1

The task is to build a regression model for individuals. I have all the independent variables for each individual, but the dependent variable only as an aggregates on group-level.

Lets say, I am trying to predict the score a student will achieve at some test. I have information about the student that can be used as predictor-variable (f.e. time spent studying). But the results of the test are only given as aggregated sums for each class. I can link every student to a class, but I don't know individual test-results.

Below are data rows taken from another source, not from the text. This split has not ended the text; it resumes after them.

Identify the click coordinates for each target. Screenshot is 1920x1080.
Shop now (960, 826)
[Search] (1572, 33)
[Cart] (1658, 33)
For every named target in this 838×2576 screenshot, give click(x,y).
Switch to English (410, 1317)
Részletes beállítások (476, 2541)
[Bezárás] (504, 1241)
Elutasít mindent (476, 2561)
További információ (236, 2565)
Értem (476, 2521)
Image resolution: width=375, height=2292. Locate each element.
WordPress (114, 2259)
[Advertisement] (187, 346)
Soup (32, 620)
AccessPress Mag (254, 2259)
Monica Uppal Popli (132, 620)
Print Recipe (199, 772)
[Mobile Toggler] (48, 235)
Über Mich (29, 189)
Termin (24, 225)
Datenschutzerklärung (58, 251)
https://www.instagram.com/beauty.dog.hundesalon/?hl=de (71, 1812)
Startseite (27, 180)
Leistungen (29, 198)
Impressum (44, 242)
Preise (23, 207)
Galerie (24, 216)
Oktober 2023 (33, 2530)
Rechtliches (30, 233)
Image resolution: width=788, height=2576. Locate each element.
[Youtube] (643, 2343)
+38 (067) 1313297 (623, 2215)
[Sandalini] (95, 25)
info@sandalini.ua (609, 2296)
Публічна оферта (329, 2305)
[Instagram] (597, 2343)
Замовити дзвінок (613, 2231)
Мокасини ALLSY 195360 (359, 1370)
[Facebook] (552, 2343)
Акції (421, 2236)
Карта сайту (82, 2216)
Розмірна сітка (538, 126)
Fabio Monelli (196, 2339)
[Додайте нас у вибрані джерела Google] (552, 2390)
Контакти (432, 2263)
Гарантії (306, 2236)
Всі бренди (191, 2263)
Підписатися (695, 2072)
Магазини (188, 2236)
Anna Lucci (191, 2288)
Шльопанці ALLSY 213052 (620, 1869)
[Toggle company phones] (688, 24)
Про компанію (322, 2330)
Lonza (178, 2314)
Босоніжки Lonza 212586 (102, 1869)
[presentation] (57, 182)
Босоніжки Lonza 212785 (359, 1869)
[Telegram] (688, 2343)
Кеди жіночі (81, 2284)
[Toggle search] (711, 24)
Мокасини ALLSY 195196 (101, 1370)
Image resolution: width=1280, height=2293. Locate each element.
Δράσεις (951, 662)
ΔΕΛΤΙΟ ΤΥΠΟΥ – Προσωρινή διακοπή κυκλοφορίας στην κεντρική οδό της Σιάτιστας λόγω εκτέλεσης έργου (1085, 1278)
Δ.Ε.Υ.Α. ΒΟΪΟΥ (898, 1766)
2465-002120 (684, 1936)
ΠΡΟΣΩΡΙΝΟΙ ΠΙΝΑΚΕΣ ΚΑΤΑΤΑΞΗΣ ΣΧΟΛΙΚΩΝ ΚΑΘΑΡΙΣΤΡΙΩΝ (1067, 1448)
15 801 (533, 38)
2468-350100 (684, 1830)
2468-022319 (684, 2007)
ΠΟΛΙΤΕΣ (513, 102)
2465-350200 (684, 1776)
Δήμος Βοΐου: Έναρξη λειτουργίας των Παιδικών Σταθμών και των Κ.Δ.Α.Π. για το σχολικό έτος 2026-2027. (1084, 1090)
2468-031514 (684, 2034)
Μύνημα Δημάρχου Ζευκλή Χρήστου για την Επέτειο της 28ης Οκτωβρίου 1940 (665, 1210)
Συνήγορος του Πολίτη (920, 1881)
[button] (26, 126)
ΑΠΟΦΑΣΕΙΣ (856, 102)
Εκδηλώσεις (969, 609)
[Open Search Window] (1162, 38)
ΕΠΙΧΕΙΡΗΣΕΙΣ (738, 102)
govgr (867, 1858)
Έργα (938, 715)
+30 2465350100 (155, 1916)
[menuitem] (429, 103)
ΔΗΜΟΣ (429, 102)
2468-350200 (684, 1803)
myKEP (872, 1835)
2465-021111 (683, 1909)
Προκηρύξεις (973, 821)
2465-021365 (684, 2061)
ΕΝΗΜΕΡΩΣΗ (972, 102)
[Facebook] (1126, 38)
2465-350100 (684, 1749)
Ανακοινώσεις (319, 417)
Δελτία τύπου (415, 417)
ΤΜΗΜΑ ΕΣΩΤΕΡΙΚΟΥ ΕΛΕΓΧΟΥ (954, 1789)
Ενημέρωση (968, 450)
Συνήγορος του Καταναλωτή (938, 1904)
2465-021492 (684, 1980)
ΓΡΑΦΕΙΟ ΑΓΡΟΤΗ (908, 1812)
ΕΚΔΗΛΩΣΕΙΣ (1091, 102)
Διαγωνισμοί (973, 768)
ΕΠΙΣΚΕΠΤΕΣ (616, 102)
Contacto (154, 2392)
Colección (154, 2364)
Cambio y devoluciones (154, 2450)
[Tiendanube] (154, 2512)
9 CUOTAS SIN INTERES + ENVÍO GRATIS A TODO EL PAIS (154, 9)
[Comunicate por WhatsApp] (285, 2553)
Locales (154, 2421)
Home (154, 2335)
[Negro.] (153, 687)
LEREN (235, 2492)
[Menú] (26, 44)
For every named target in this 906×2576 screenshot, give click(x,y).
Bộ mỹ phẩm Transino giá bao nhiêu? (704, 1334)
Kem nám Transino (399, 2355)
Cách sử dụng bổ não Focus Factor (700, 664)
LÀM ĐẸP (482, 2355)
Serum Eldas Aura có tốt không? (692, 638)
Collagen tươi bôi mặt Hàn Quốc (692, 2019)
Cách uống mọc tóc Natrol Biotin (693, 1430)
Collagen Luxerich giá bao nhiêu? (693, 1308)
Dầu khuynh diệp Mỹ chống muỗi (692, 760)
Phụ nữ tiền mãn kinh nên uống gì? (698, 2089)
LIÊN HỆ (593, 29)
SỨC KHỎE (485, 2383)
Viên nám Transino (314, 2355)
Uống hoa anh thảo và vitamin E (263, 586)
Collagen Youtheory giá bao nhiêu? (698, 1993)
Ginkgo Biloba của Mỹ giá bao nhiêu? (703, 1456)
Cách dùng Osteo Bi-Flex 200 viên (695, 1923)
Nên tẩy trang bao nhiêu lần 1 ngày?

One potential way I can think of would be to aggregate the independent variables too and run the regression completely on the aggregated data. But it's probably rarely the case that correlation on aggregated level and individual level are the same. So I don't know how to make any judgement about the validity of such an approach.

Is there any 'good'(or less bad) approach to this problem?

Bobipuegi
  • 753
  • 5
  • 12

2 Answers2

2

Okay, I found out that what I was looking for is called a hierarchical linear models (see wikipedia). Just dropping that here, in case someone else encounters a similar problem.

Bobipuegi
  • 753
  • 5
  • 12
1

I have the same doubt as the initial question and did some checks on multi-level model or hierarchical linear models. Multi-level model does not seem to be a solution for this problem.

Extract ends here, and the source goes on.